Mit Transparenten und Gesang zum Protest
Zur einstündigen Protestaktion hatten sich ein Großteil der Mitarbeiter und viele Bewohner und Angehörige vor dem Eingangsbereich eingefunden. Sie unterstützten die Aktion mit selbstgemalten Transparenten und Schildern, selbstbewusstem Gesang und lautstarkem Protest, der sich gegen das geplante neue Infektionsschutzgesetz richtet.
Das Maß ist voll
Monika Sandbichler, die Einrichtungsleiterin des Siegsdorfer Alten- und Pflegeheimes, betonte in ihren Erklärungen: „Das Maß ist voll! Während in der Mitte der Gesellschaft Corona keine Rolle mehr zu spielen scheint, erzeugen die geplanten Vorgaben im neuen Infektionsschutzgesetz wieder mehr Bürokratie und belasten unsere Beschäftigten, die ohnehin seit mehr als zwei Jahren am Limit arbeiten.“ Weiter führte sie aus, dass es eine gesamtgesellschaftliche und politisch geförderte Solidarität zur Entlastung der Pflege brauche. Maßgeblich dafür sei eine dauerhafte und sichere Refinanzierung der geforderten Corona-Schutzmaßnahmen. Sandbichlers Fazit: „Mit der heutigen Aktion möchten wir, zusammen mit vielen anderen Einrichtungen, ein klares und lautstarkes Zeichen setzen. Ein neues Infektionsschutzgesetz ohne den bisherigen Rettungsschirm für die Betroffenen kann eigentlich niemand wollen.“
Weniger Bürokratie und mehr Zeit für die eigentlichen Aufgaben
Mit selbstgedichteten Gstanzln machte die engagierte Leiterin, die mit Ziach und Gitarre von ihren Mitarbeitern Maria Gschwandtner und John Kiely unterstützt wurde, auf bestehende und kommende Probleme aufmerksam: „ Wir brauchen wieder Normalität mit Musik, Unterhaltung und Leben in den Häusern und keine unsichtbaren Mauern drumherum“, und forderte: „Weniger Bürokratie, refinanzierte Schutzmaßnahmen und dadurch wieder mehr Zeit für unsere eigentliche Aufgabe – die umfassende Versorgung von Pflegebedürftigen“.

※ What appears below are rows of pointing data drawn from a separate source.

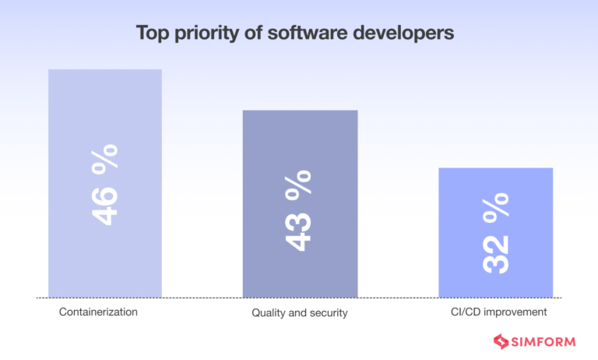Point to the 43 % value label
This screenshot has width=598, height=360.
298,210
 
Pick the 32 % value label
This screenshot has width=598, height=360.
496,232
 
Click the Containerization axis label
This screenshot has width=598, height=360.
98,312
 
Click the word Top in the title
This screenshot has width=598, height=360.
152,34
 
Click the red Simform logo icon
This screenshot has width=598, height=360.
501,341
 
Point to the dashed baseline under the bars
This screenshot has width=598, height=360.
202,298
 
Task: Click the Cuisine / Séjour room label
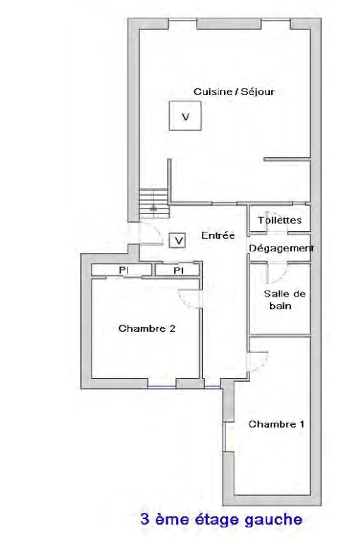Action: coord(234,92)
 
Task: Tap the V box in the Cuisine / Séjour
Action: coord(185,116)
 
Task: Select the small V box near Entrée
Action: coord(178,240)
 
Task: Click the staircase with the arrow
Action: coord(154,203)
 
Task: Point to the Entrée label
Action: coord(218,235)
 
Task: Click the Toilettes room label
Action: coord(280,220)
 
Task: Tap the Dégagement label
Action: coord(282,248)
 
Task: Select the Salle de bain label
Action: coord(285,300)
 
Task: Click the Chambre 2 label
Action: coord(147,328)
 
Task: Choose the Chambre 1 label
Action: coord(276,424)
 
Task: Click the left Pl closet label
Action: coord(123,270)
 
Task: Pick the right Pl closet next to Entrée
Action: coord(178,270)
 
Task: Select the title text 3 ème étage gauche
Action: coord(221,520)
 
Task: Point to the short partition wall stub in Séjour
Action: coord(287,159)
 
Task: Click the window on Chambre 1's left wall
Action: coord(224,437)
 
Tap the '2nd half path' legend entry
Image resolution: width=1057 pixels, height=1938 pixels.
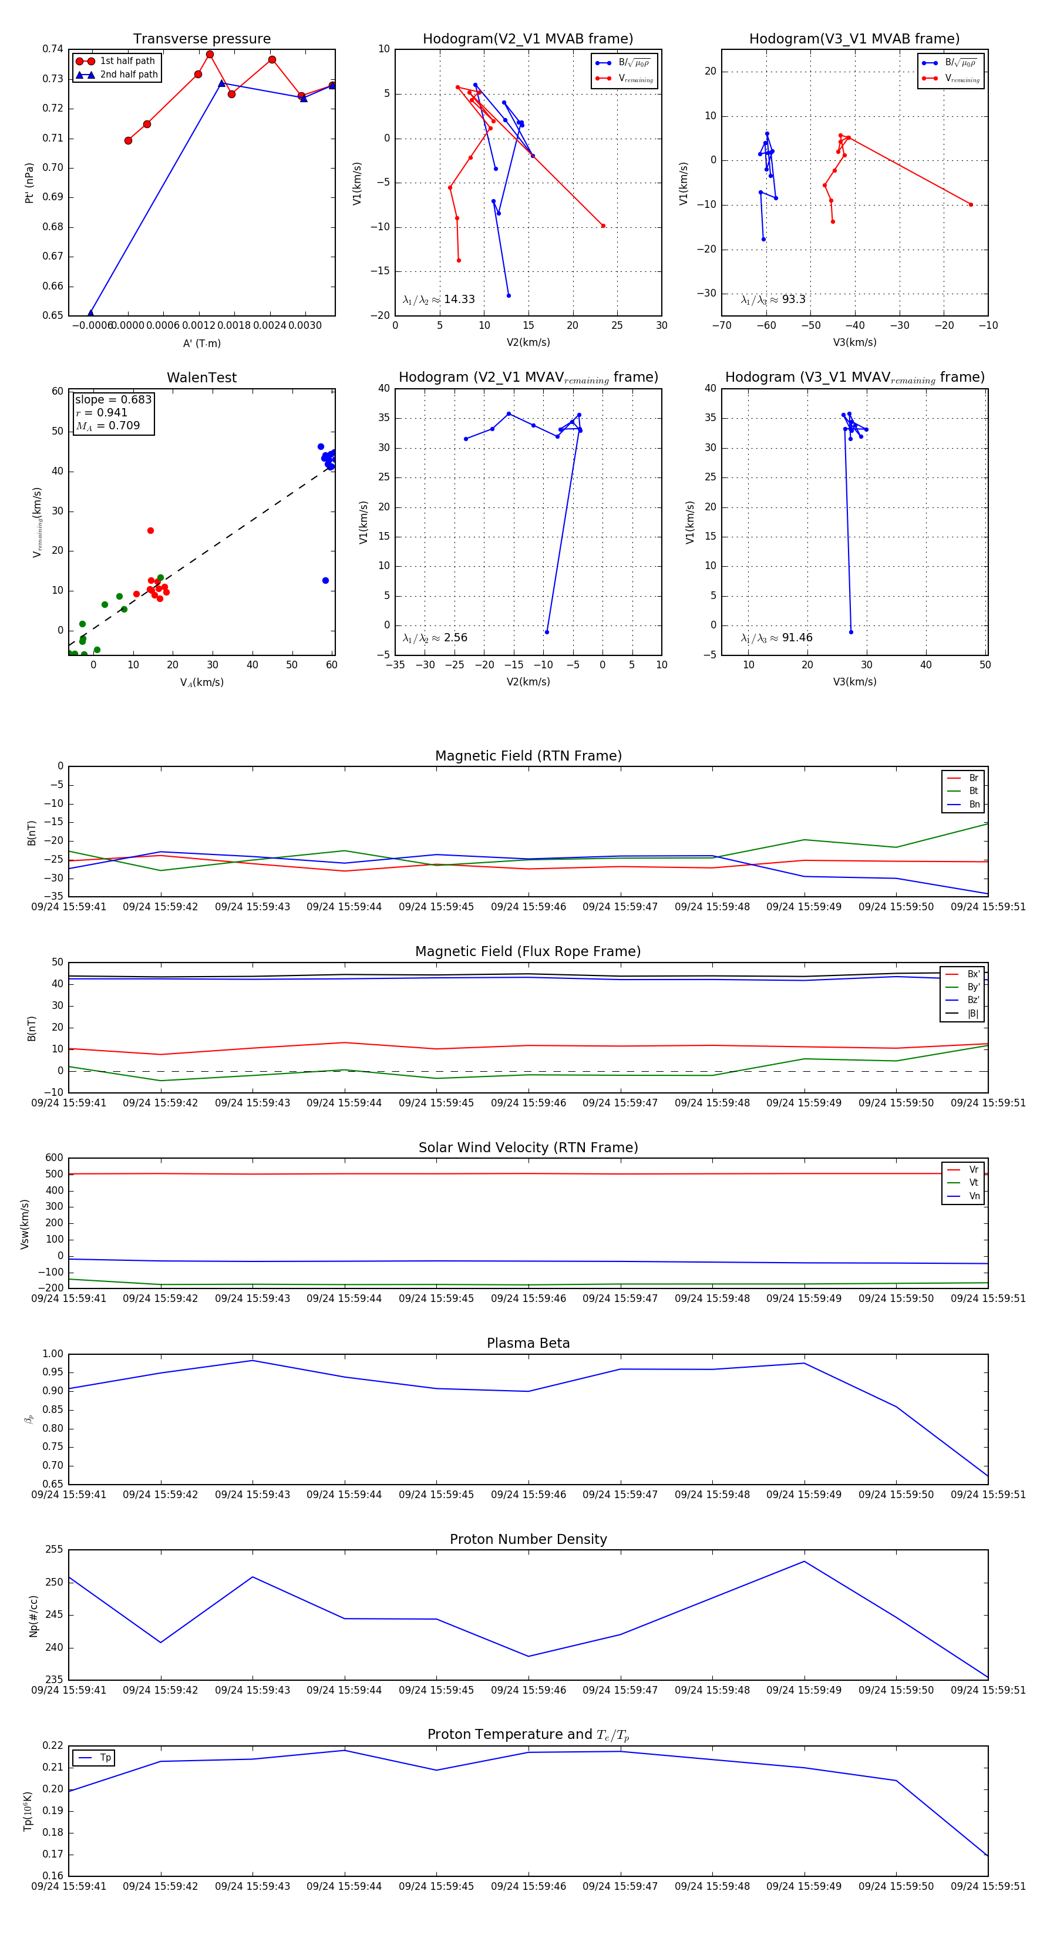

Sie rief die Verantwortlichen aus Politik und Gesellschaft auf, sich dieser Probleme endlich ernsthaft anzunehmen. Die Anwesenden ermunterte sie, sich am Aufruf der Meltl-Stiftung zu beteiligen, um alle Kräfte aus Gesellschaft und Politik mit den Verantwortlichen aus der Langzeitpflege zum fruchtbaren Dialog zusammenzubringen.
Lokale Politiker sangen mit
Dass auch die lokale Politik die Probleme erkannt hat, bewies die Teilnahme von Bezirksrätin Annemarie Funke, Kreisrat Dr. Lothar Seisiger und Siegsdorfs Bürgermeister Thomas Kamm, die sich lautstark an den Liedern beteiligten und auch Zeit für anschließende Gespräche mitbrachten.
Und während Besucher, Bewohner, Angehörige und Mitarbeiter in Gesprächen die Thematik weiter vertieften, klang die offizielle Aktion mit Liedern und Musik langsam aus.